TASK TO CARRY OUT: In the records below, find the line containing "Screen dimensions: 800x600" and the line containing "Click the console"; please repeat exactly the lines from one to the other, both included, and nothing more.

++++

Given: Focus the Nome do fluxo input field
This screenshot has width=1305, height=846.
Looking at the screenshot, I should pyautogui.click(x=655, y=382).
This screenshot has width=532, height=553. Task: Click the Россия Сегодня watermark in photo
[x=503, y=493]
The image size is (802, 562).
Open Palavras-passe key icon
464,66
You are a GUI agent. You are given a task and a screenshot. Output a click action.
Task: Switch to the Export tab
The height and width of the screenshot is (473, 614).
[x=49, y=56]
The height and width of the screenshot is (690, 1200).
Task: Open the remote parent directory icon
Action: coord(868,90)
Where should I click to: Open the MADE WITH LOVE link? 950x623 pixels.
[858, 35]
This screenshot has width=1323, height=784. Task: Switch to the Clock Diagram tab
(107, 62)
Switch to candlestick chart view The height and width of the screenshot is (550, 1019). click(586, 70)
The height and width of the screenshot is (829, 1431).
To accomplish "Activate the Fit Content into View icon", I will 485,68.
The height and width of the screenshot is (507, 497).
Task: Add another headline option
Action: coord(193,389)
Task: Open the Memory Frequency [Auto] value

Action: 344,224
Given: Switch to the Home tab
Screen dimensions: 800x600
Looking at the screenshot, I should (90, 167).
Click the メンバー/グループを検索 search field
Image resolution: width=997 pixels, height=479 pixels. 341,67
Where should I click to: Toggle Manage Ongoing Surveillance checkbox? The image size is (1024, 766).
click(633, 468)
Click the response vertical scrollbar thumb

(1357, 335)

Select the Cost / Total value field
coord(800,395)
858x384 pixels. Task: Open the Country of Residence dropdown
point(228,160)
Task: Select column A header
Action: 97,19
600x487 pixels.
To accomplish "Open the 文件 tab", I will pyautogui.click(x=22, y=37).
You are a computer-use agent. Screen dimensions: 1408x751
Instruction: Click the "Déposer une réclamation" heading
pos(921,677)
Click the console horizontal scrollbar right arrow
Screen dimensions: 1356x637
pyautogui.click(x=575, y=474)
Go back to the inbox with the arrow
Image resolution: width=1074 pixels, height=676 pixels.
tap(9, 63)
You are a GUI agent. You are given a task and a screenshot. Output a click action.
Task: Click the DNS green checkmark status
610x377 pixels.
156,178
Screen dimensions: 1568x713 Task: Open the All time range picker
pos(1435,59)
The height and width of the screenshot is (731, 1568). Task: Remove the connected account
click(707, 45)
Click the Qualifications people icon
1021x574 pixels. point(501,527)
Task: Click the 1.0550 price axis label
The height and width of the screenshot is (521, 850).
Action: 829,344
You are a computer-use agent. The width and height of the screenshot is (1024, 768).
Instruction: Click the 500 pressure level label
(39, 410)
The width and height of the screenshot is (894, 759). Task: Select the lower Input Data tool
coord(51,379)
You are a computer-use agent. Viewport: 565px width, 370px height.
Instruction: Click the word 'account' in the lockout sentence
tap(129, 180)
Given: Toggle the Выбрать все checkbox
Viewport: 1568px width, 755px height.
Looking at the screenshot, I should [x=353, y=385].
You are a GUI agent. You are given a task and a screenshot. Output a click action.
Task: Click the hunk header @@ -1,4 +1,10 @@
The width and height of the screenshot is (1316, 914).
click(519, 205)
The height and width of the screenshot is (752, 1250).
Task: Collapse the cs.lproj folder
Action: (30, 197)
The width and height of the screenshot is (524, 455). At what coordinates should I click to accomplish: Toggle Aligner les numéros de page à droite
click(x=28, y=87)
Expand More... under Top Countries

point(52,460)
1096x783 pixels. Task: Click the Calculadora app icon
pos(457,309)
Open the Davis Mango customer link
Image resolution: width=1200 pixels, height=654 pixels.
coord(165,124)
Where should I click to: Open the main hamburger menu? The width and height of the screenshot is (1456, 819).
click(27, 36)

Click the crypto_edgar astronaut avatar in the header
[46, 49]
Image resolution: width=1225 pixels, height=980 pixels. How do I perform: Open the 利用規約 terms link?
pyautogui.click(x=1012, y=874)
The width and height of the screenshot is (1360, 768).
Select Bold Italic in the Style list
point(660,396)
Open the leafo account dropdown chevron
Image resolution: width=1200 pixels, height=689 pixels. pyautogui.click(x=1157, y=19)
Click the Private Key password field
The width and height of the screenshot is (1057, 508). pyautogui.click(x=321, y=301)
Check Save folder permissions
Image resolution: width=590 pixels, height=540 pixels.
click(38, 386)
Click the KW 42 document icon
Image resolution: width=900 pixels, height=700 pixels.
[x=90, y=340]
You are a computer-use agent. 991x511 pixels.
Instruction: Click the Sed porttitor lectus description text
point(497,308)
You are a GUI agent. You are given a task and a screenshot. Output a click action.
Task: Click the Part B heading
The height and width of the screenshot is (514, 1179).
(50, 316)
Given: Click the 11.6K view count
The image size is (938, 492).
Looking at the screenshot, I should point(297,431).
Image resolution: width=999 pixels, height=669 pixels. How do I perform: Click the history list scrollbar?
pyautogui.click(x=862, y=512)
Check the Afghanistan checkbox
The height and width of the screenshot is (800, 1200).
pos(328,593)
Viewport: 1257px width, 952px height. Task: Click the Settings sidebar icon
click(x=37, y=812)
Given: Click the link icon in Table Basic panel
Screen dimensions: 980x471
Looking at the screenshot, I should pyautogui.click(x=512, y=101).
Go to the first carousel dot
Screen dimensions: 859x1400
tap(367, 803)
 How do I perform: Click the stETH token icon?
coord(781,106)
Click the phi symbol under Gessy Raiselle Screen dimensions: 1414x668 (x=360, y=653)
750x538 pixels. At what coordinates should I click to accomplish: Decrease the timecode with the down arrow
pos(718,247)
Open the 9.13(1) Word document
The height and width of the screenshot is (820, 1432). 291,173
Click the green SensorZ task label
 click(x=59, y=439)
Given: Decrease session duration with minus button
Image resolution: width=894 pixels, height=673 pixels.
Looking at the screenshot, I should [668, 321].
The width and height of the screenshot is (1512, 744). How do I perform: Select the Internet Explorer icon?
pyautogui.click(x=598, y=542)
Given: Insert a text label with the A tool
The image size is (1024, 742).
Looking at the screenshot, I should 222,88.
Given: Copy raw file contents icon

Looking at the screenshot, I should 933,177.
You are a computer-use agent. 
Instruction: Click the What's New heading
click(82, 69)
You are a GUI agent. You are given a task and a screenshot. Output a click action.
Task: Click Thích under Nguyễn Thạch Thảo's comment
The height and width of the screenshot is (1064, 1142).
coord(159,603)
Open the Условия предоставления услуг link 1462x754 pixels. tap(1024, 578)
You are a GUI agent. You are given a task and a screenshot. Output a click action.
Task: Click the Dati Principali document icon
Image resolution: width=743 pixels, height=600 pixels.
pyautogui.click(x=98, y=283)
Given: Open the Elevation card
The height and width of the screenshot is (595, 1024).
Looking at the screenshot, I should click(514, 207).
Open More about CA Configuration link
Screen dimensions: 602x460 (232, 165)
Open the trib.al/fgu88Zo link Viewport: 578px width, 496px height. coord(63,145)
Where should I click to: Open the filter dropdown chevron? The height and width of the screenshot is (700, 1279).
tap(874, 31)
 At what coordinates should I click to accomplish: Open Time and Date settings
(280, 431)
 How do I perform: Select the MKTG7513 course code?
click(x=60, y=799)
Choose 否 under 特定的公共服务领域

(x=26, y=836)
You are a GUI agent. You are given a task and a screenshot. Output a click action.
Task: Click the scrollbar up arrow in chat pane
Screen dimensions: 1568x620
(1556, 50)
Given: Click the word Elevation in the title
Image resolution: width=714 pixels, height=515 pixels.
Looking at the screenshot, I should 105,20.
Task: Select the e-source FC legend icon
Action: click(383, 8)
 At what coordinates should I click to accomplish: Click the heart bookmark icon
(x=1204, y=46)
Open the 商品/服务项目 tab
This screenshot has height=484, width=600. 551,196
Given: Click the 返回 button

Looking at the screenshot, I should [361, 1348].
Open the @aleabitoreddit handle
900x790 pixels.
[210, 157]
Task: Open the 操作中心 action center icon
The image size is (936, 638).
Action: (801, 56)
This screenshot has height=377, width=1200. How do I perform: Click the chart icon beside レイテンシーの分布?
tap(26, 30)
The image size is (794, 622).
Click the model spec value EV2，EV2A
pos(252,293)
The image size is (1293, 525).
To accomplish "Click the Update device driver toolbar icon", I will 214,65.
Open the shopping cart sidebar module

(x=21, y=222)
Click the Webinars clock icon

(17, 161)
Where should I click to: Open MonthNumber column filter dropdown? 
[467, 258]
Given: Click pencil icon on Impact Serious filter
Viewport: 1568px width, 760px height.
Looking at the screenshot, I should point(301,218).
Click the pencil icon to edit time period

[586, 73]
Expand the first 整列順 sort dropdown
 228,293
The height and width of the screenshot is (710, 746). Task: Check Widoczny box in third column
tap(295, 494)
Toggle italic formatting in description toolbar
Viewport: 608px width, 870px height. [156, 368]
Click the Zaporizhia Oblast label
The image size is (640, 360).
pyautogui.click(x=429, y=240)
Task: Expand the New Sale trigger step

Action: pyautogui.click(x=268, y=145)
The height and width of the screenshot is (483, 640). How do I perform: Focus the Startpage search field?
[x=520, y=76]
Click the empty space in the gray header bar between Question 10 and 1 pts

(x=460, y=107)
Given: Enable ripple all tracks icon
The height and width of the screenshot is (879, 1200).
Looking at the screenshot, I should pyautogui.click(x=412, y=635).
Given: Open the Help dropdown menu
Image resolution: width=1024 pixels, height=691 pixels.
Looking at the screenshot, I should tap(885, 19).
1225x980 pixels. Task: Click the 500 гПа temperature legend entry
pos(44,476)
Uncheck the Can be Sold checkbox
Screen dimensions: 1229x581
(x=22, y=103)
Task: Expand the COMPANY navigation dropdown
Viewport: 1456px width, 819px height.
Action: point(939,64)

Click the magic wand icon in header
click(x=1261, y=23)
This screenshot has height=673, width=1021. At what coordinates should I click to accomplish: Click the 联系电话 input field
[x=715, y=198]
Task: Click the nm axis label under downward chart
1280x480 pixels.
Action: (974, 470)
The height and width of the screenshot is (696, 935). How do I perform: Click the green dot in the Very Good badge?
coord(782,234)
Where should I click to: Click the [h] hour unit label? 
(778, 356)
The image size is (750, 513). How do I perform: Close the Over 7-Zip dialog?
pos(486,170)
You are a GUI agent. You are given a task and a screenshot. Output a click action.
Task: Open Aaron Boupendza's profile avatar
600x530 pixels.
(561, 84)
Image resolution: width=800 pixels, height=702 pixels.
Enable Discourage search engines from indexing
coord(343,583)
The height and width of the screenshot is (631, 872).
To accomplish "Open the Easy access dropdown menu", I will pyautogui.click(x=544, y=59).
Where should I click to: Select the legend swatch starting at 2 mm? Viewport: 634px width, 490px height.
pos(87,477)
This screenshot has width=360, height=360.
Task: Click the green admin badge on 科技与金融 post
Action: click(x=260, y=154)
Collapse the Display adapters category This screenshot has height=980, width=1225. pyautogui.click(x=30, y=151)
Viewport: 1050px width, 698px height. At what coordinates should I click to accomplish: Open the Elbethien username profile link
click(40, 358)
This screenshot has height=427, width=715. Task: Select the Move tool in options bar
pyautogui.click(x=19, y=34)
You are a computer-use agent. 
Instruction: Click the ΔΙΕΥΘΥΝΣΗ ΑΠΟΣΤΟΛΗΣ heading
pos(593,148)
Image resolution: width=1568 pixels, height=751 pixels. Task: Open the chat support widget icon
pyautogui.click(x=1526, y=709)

++++

THE ANSWER:
Screen dimensions: 800x600
Looking at the screenshot, I should (90, 167).
Click the メンバー/グループを検索 search field
Image resolution: width=997 pixels, height=479 pixels. 341,67
Where should I click to: Toggle Manage Ongoing Surveillance checkbox? The image size is (1024, 766).
click(633, 468)
Click the response vertical scrollbar thumb

(1357, 335)

Select the Cost / Total value field
coord(800,395)
858x384 pixels. Task: Open the Country of Residence dropdown
point(228,160)
Task: Select column A header
Action: 97,19
600x487 pixels.
To accomplish "Open the 文件 tab", I will pyautogui.click(x=22, y=37).
You are a computer-use agent. Screen dimensions: 1408x751
Instruction: Click the "Déposer une réclamation" heading
pos(921,677)
Click the console horizontal scrollbar right arrow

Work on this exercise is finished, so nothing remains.